At Diodati, his life was passed in the same regular round of habits and occupations into which, when left to himself, he always naturally fell; a late breakfast, then a visit to the Shelleys’ cottage and an excursion on the Lake; — at five, dinner (when he usually preferred being alone), and then, if the weather permitted, an excursion again. He and Shelley had joined in purchasing a boat, for which they gave twenty-five louis, — a small sailing vessel, fitted to stand the usual squalls of the climate, and, at that time, the only keeled boat on the Lake. When the weather did not allow of their excursions after dinner, — an occurrence not unfrequent during this very wet summer, — the inmates of the cottage passed their evenings at Diodati, and, when the rain rendered it inconvenient for them to return home, remained there to sleep. “We often,” says one, who was not the least ornamental of the party, “sat up in conversation till the morning light. There was never any lack of subjects, and, grave or gay, we were always interested.”

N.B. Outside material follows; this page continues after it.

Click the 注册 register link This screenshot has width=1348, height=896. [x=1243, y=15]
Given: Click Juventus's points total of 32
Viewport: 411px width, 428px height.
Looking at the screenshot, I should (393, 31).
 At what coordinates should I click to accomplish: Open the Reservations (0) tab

  During a week of rain at this time, having amused themselves with reading German ghost-stories, they agreed, at last, to write something in imitation of them. “You and I,” said Lord Byron to Mrs. Shelley, “will publish ours together.” He then began his tale of the Vampire; and, having the whole arranged in his head, repeated to them a sketch of the story one evening, — but, from the narrative being in prose, made but little progress in filling up his outline. The most memorable result, indeed, of their story-telling compact, was Mrs. Shelley’s wild and powerful romance of Frankenstein, — one of those original conceptions that take hold of the public mind at once, and for ever.

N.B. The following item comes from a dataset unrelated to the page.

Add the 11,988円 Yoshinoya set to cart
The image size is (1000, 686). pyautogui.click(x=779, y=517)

  Towards the latter end of June, as we have seen in one of the preceding letters, Lord Byron, accompanied by his friend Shelley, made a tour in his boat round the Lake, and visited, “with the Heloise before him,” all those scenes around Meillerie and Clarens, which have become consecrated for ever by ideal passion, and by that power which Genius alone possesses, of giving such life to its dreams as to make them seem realities. In the squall off Meillerie, which he mentions, their danger was considerable. In the expectation, every moment, of being obliged to swim for his life, Lord Byron had already thrown off his coat, and, as Shelley was no swimmer, insisted upon endeavouring, by some means, to save him. This offer, however, Shelley positively refused; and seating himself quietly upon a locker, and grasping the rings at each end firmly in his hands, declared his determination to go down in that position, without a struggle.

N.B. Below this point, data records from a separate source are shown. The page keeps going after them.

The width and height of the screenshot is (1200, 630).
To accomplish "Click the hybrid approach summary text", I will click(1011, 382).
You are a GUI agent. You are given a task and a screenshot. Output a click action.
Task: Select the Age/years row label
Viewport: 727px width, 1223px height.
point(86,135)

  Subjoined to that interesting little work, the “Six Weeks’ Tour,” there is a letter by Shelley himself, giving an account of this excursion round the Lake, and written with all the enthusiasm such scenes should inspire. In describing a beautiful child they saw at the village of Nerni, he says, “My companion gave him a piece of money, which he took without speaking, with a sweet smile of easy thankfulness, and then with an unembarrassed air turned to his play.” There were, indeed, few things Lord Byron more delighted in than to watch beautiful children at play;— “many a lovely Swiss child (says a person who saw him daily at this time) received crowns from him as the reward of their grace and sweetness.”

  Speaking of their lodgings at Nerni, which were gloomy and dirty, Mr. Shelley says, “On returning to our inn, we found that the servant had arranged our rooms, and deprived them of the greater portion of their former disconsolate appearance. They reminded my companion of Greece: — it was five years, he said, since he had slept in such beds.”

  Luckily for Shelley’s full enjoyment of these scenes, he had never before happened to read the Heloise; and though his companion had long been familiar with that romance, the sight of the region itself, the “birth-place of deep Love,” every spot of which seemed instinct with the passion of the story, gave to the whole a fresh and actual existence in his mind. Both were under the spell of the Genius of the place, — both full of emotion; and as they walked silently through the vineyards that were once the “bosquet de Julie,” Lord Byron suddenly exclaimed, “Thank God, Polidori is not here.”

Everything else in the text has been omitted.